## Instructions to follow:
Lines from the one containing "Click the EURUSD purple pie chart" to the end of the records, both ends included and exactly as written, are the whole answer, and no pictures go in it.

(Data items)
[Start of section]

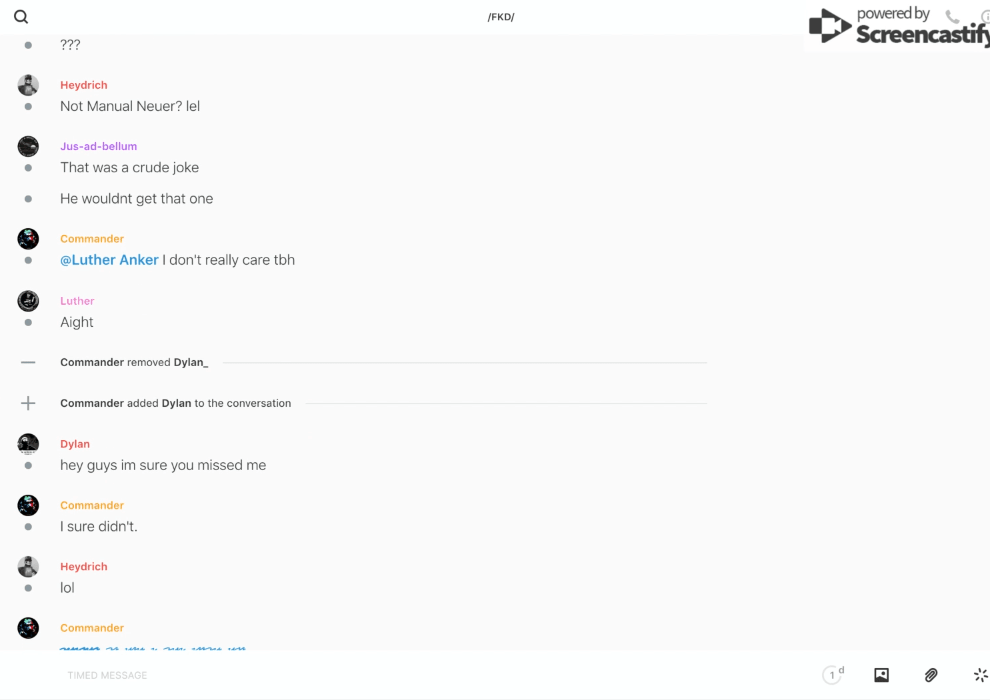
Task: Click the @Luther Anker mention link
Action: pyautogui.click(x=109, y=260)
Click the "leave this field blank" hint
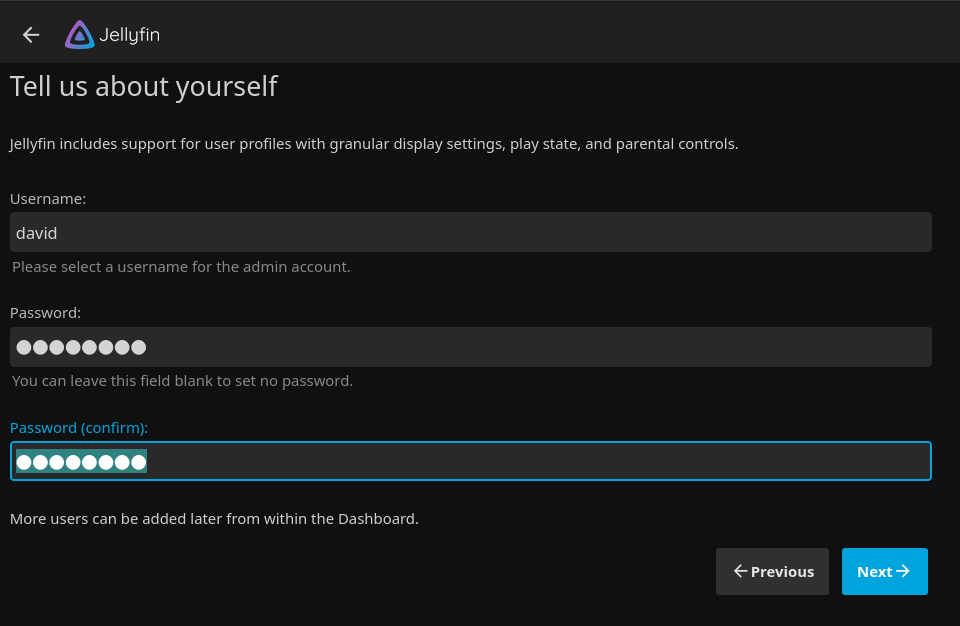Image resolution: width=960 pixels, height=626 pixels. pos(182,381)
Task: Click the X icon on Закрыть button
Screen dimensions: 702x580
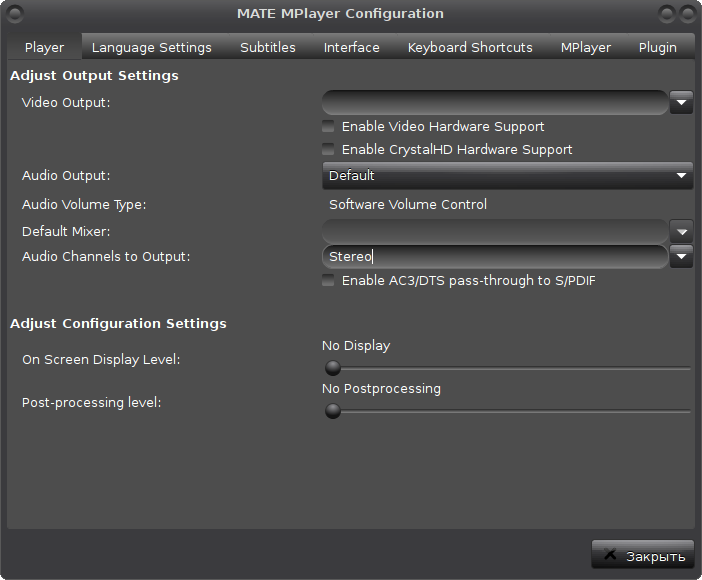Action: point(610,554)
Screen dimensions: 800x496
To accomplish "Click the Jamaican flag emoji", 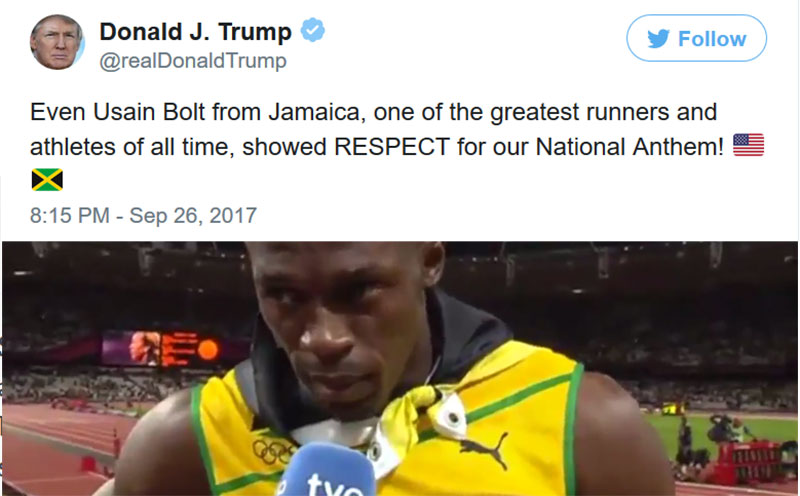I will coord(47,180).
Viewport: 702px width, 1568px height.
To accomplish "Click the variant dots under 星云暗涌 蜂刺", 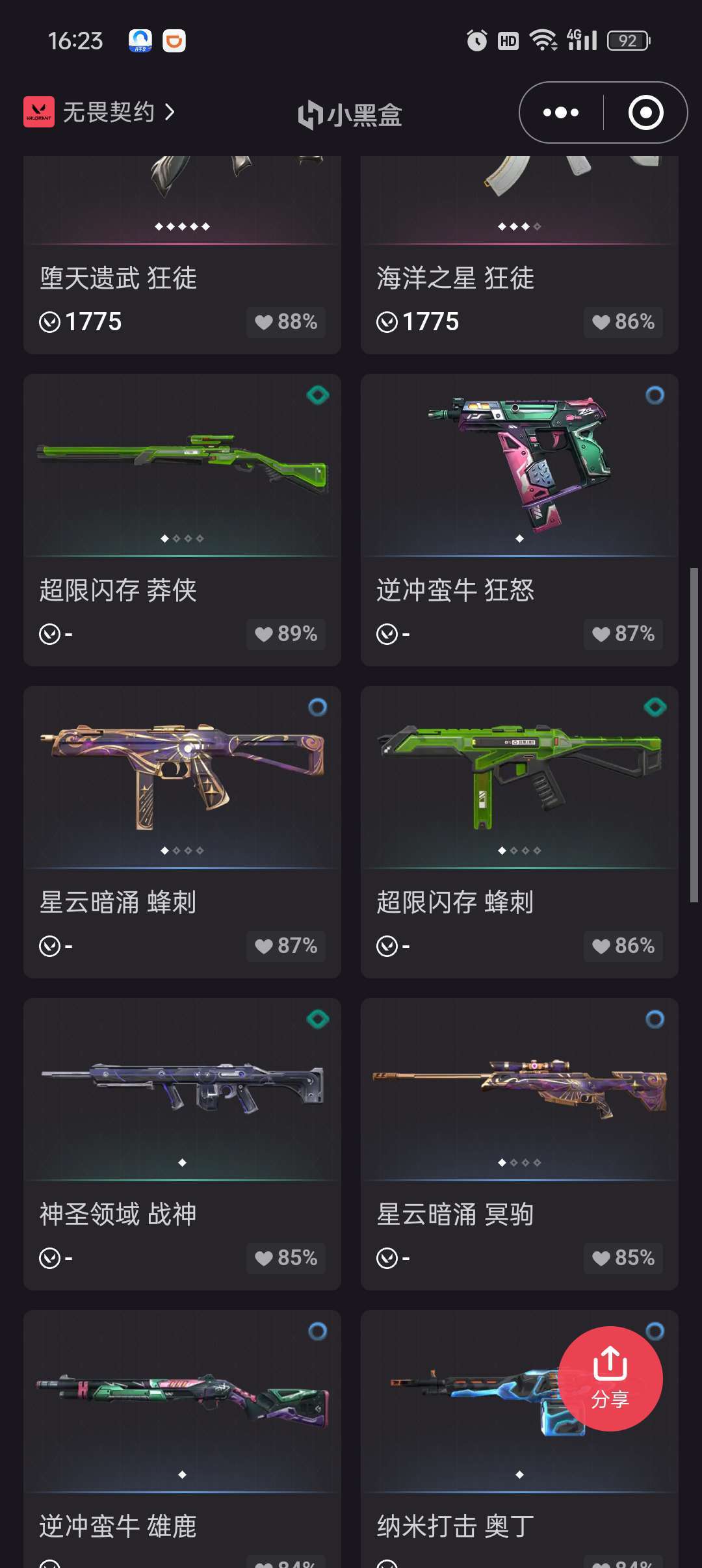I will click(182, 850).
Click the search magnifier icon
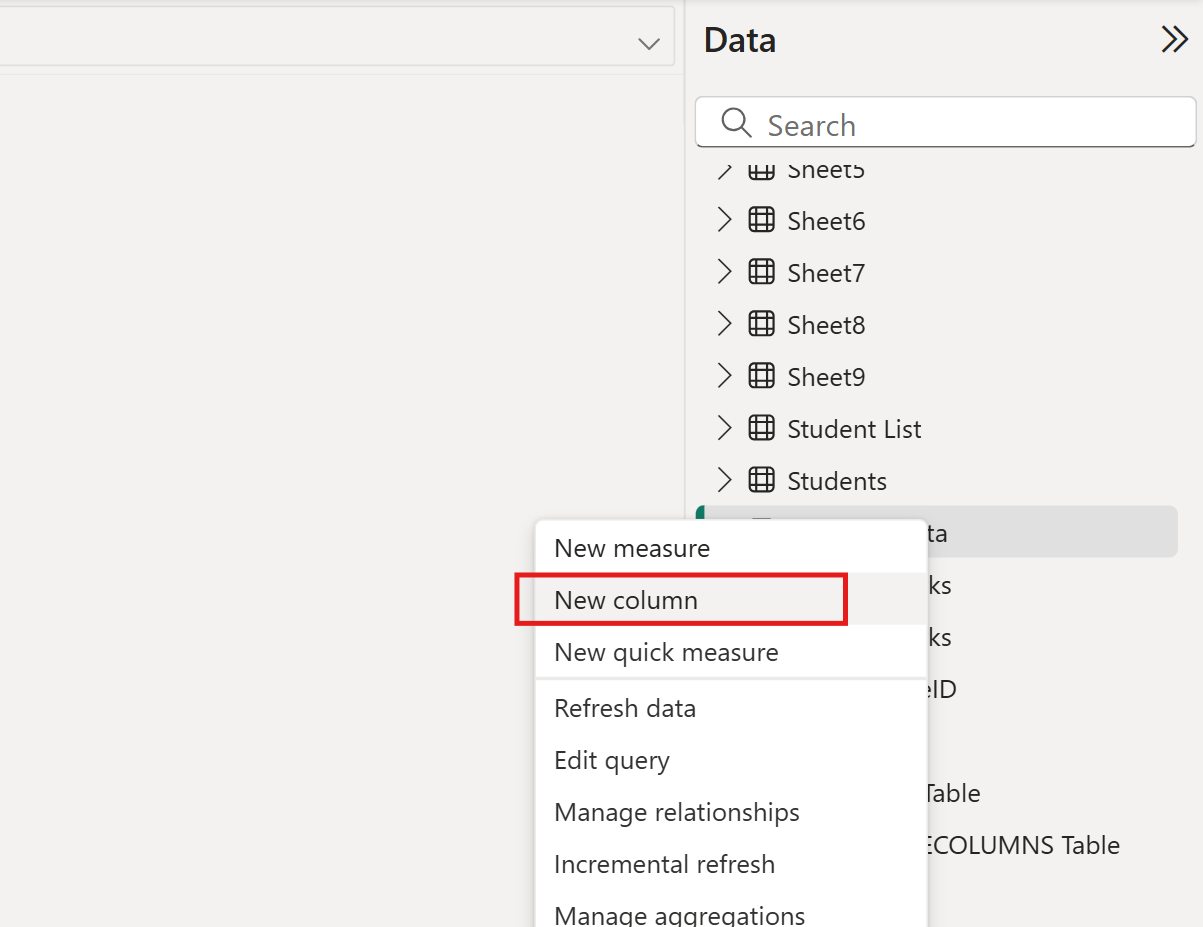1203x927 pixels. [x=735, y=123]
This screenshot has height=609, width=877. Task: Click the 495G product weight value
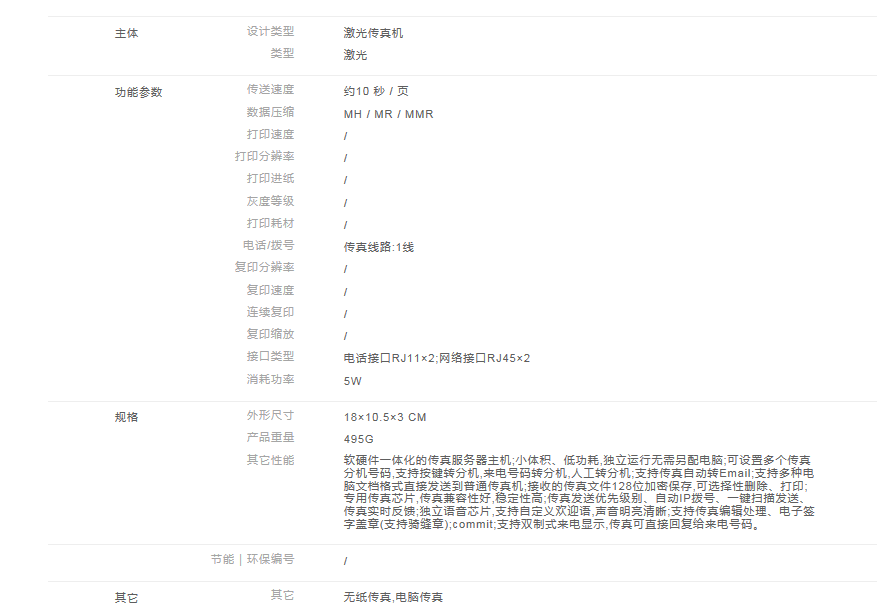(x=358, y=439)
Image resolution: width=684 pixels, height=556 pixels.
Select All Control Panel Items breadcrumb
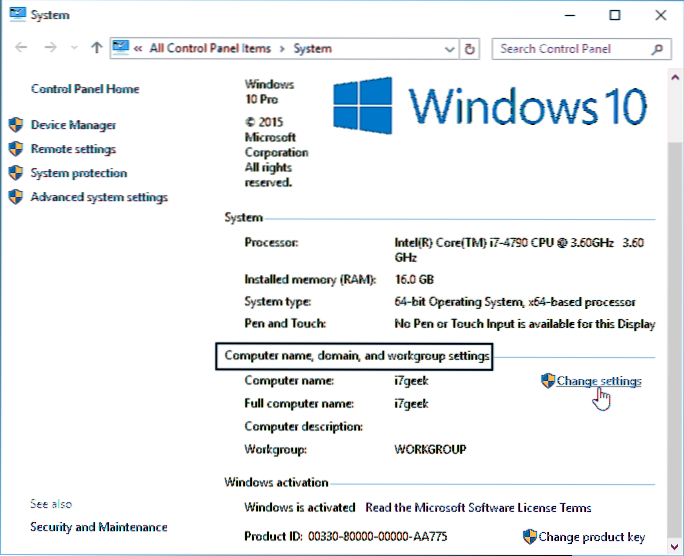[211, 48]
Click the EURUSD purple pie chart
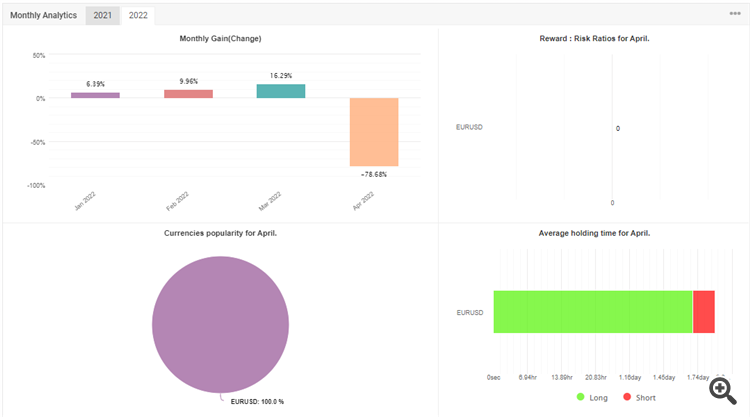 221,325
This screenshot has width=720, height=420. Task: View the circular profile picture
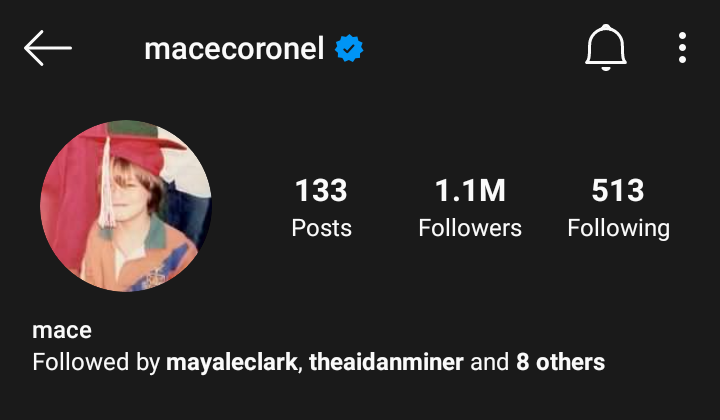(126, 206)
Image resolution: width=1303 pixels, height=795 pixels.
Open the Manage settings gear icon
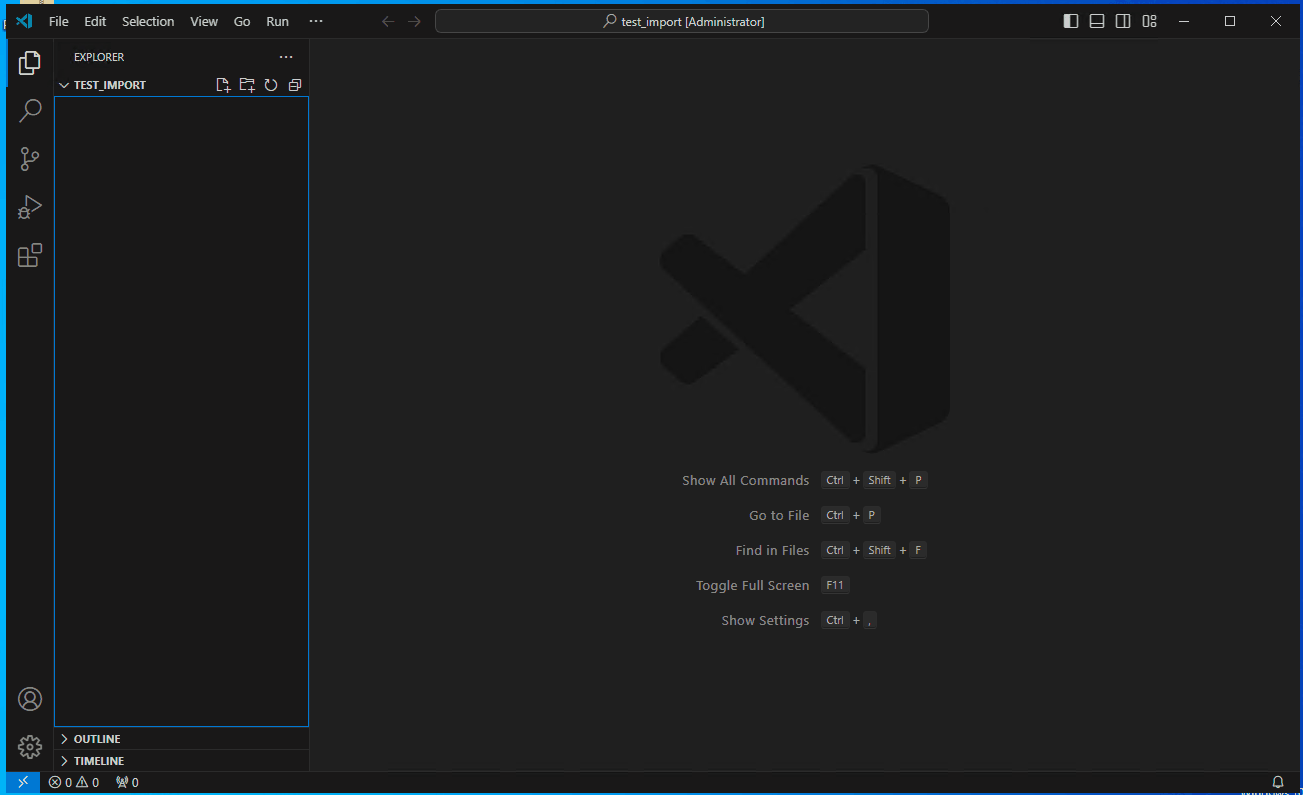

[End of section]

## Answer for this exercise:
Click the EURUSD purple pie chart
 221,325
This screenshot has width=720, height=420. Task: View the circular profile picture
(126, 206)
Image resolution: width=1303 pixels, height=795 pixels.
Open the Manage settings gear icon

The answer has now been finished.